El pretérito es el futuro. Primera Parte.

Por Rodolfo González, joven campesino. Ingeniero en Recursos Naturales y Agropecuarios, con orientación en Agricultura Sustentable. Miembro de la Red de Alternativas Sustentables Agropecuarias [RASA] y trabaja en el Centro de Apoyo para el Movimiento Popular de Occidente (CAMPO A.C.)

Me escapo de la modernidad y voy con ancianos de Tetapán, Municipio de Zapotitlán de Vadillo, Jalisco. Ahí, encuentro una necesidad social de unidad que el modelo de sociedad pretende suprimir, desbiologizar, desnaturalizar, desplanetizar. Cuando me reúno con los ancianos de Tetapán, el futuro es el pasado. Los relatos pretéritos se vuelven recomendaciones futuras, y las anécdotas creadas en la Milpa manifiestan esperanza. Cuando estas personas cuentan su pasado y viajan en su memoria, una expresión nostálgica de alegría evidencia la bella recreación de la vida que en aquellos tiempos se daba en la parcela.

Foto: Cortesía Rodo González

-Ahora ya no-, dice triste, Don José, -antes, pensar en la milpa era pensar en que había comida y trabajo. Ahora ya casi ni hay por el uso de químicos. Ya ni se siembra maíz con frijol- Con los ancianos y ancianas de Tetapán, se crea un espacio de viaje al pasado. Don José, de 96 años, es el que más cuenta. ¿Será porque no mira? Pero a decir verdad, ¿para qué ver? Si lo que se ve en la actualidad son cosas que la gente de antes ni imaginaba que pasarían. Don José siempre tiene los ojos cerrados pero mantiene la memoria abierta. Habla del maíz, de la yunta, del arado, de las especies que convivían en un mismo lugar y de historias inspiradas en la tierra.

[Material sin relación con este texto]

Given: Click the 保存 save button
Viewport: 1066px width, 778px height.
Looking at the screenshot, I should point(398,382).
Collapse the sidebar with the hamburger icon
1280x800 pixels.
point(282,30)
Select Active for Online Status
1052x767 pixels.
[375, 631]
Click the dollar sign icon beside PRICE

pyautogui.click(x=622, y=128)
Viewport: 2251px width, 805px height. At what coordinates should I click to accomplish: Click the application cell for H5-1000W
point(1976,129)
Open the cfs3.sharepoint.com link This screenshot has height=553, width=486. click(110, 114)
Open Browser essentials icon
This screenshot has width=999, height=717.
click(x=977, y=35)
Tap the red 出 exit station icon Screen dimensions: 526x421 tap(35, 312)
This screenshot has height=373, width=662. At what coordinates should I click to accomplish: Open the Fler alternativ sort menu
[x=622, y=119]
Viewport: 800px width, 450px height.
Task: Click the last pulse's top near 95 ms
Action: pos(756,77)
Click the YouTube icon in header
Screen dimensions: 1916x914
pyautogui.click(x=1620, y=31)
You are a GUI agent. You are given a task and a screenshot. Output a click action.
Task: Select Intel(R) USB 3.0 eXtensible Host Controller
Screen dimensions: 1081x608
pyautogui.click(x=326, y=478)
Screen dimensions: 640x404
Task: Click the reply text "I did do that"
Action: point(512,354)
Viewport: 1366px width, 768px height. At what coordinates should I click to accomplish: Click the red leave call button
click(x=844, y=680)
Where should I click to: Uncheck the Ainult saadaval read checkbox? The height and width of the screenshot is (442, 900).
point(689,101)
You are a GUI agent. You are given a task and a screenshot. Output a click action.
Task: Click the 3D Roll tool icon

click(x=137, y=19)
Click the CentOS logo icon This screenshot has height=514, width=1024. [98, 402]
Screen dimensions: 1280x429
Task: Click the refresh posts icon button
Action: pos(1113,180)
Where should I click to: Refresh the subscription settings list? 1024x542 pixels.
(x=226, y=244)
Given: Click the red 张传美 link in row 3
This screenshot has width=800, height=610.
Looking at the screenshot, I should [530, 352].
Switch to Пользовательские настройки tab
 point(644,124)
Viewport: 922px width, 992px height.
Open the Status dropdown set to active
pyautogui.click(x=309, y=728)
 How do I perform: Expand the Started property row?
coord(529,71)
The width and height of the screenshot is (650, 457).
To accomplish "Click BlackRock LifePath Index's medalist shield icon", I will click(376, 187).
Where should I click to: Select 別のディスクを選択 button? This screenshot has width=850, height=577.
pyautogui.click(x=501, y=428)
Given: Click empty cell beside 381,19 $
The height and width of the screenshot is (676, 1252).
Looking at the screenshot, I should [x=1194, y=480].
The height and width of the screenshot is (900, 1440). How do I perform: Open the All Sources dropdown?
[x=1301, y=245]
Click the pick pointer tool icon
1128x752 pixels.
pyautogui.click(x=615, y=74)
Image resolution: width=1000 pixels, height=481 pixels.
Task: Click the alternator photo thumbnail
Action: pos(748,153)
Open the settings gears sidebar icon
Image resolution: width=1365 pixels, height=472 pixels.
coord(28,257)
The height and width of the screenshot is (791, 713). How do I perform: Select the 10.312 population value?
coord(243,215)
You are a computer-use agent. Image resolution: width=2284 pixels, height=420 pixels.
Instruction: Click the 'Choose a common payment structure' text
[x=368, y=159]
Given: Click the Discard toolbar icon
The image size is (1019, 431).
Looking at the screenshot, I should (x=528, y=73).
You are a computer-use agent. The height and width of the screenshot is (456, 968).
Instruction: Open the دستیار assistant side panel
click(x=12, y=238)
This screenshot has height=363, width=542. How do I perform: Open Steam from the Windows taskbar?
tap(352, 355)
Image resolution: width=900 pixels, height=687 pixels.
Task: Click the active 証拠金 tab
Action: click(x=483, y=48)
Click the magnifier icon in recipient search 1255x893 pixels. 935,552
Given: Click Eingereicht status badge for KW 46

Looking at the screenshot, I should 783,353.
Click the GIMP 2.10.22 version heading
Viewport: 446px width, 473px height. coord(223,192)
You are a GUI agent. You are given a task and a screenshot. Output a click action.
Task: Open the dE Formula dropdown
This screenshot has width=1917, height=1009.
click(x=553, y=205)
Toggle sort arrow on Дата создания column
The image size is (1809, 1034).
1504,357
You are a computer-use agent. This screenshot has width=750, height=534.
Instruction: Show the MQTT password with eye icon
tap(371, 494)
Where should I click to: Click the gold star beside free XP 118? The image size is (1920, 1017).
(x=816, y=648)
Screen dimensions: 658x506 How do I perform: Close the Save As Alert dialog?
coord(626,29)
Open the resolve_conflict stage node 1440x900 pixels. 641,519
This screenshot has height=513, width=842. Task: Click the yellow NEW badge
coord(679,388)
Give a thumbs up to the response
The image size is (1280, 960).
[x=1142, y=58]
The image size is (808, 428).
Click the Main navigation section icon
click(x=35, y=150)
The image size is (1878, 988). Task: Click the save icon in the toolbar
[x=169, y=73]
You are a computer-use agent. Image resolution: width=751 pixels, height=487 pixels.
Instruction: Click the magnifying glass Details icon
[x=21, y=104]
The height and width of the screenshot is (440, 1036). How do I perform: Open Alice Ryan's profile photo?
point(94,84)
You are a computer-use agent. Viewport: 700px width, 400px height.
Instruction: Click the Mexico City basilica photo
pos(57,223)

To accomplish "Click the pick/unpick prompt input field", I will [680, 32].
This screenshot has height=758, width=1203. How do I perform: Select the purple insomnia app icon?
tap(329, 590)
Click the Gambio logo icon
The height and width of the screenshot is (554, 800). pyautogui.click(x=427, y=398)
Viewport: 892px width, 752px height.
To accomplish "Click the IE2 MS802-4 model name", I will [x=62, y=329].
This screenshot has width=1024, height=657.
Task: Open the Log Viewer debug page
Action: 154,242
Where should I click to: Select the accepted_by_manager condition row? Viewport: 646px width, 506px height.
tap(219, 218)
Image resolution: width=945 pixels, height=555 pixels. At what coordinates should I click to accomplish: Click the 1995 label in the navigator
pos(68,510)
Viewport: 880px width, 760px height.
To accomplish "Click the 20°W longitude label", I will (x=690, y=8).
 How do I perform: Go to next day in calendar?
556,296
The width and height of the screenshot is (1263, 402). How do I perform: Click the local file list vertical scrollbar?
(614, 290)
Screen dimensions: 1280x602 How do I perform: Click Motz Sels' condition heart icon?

Por su parte, comenta Doña Santos, que lo que más extraña de antes es que -había hombres trabajando siempre con la yunta de bueyes, con los yugos bien puestos (¿albur?) y ellas iban a llevar el lonche, había que comer en la parcela y mucho trabajo-. El tiempo ya no es el mismo, cada día tiende a cambiar y últimamente los días son más rápidos, sin embargo en Tetapán, con el grupo de ancianas y ancianos esto no ocurre. El sentimiento de los recuerdos supera dimensiones establecidas y lógicas impuestas.

Como la de Don Refugio, que con tristeza y parlamento lento, revela que lo que más extraña es trabajar como trabajaba antes. Es decir, todo el día. -Orita ya no se puede,-dice- ya no es igual, cuando tenía 35 años me iba a trabajar desde antes de amanecer y volvía en la noche contento de estar en la labor, pero llega el medio día y los huesos me duelen-. Luego compara esto con el modo de vida actual, ¿algún joven podrá trabajar en el campo todo el día? ¿Podría tener, al  menos, esa voluntad y ese gusto? El señor se ríe asumiendo que la juventud actual de plano necesita otro tipo de educación que arraigue, no que expulse

Ramona, es una señora de más de 40 años que alegremente echa a andar su memoria y comparte con agrado todo lo que antes hacía desde que amanecía, -me iba a los mangos hasta arriba al cerro y a gusto, feliz de la vida, luego a lavar en el río, a llevar el lonche, para volver hacer la comida y así pa arriba y pa abajo. Yo creo por eso hay mucha obesidad ahora. Pos también íbamos a moler el nixtamal a mano y todo caminando, todo era ejercicio. Y lo que comíamos era natura-l. en la experiencia local y la forma de vida no sólo implicaba una actividad física constante, además se complementaba con una alimentación natural. Las estaciones del año, recuerda la gente, eran quienes marcaban la dieta alimenticia.  Por ello la escases de obesidad en aquellos tiempos, y por eso también, la actual falta de energía y voluntad de la juventud que nomas ingieren comida procesada. La alimentación como elemento de deterioro social en la actualidad, la alimentación como fortalecimiento personal en la anterioridad.

Los diálogos en Tetapan, con esta gente, rememoran un tiempo que existe aún, un modo arraigado en las plantas, en la tierra. Allí el intercambio de sabidurías motiva a creer que esa reminiscencia del Vivir Bien destella fertilidad para el futuro. Necesitamos más encuentros entre seres sabios y sabias. Estos ancianos y ancianas cada vez me contagian de alegría al compartir su sentimiento, más que el conocimiento. Sembrar era una fiesta, dar tierra un regocijo, cosechar era otra fiesta y el trabajo era lo que unía a la gente. No que ahora el trabajo es lo que nos desune.